#### [EXERCISE REQUIREMENTS]
Word for word, retype the tail of the data below, starting with the line that has "23 апреля (23, 447)" and including the last line.

#### [TASK DATA]

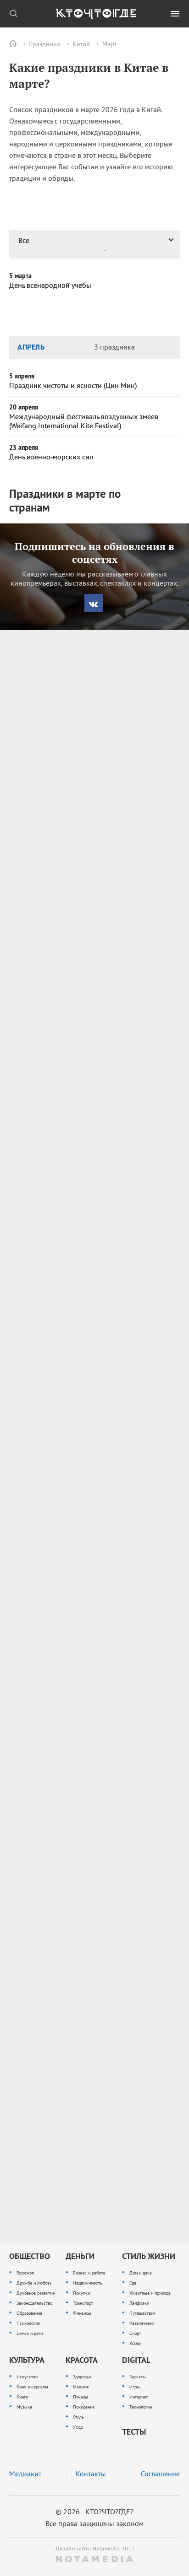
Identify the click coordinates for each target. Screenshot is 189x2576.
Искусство (27, 2377)
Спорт (135, 2333)
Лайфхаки (139, 2303)
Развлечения (142, 2323)
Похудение (83, 2407)
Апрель (30, 346)
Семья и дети (30, 2333)
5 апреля (21, 376)
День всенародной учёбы (50, 285)
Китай (81, 44)
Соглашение (160, 2473)
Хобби (135, 2343)
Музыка (24, 2407)
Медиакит (25, 2473)
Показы (80, 2397)
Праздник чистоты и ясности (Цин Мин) (73, 385)
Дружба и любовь (34, 2283)
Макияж (81, 2387)
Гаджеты (137, 2377)
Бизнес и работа (89, 2273)
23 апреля (23, 447)
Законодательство (34, 2303)
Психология (28, 2323)
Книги (22, 2397)
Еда (132, 2283)
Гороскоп (25, 2273)
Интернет (138, 2397)
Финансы (82, 2313)
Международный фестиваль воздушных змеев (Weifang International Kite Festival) (83, 421)
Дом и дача (140, 2273)
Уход (78, 2427)
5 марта (20, 276)
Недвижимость (87, 2283)
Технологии (140, 2407)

#### [SOLUTION FOR THIS PROBLEM]
23 апреля (23, 447)
Законодательство (34, 2303)
Психология (28, 2323)
Книги (22, 2397)
Еда (132, 2283)
Гороскоп (25, 2273)
Интернет (138, 2397)
Финансы (82, 2313)
Международный фестиваль воздушных змеев (Weifang International Kite Festival) (83, 421)
Дом и дача (140, 2273)
Уход (78, 2427)
5 марта (20, 276)
Недвижимость (87, 2283)
Технологии (140, 2407)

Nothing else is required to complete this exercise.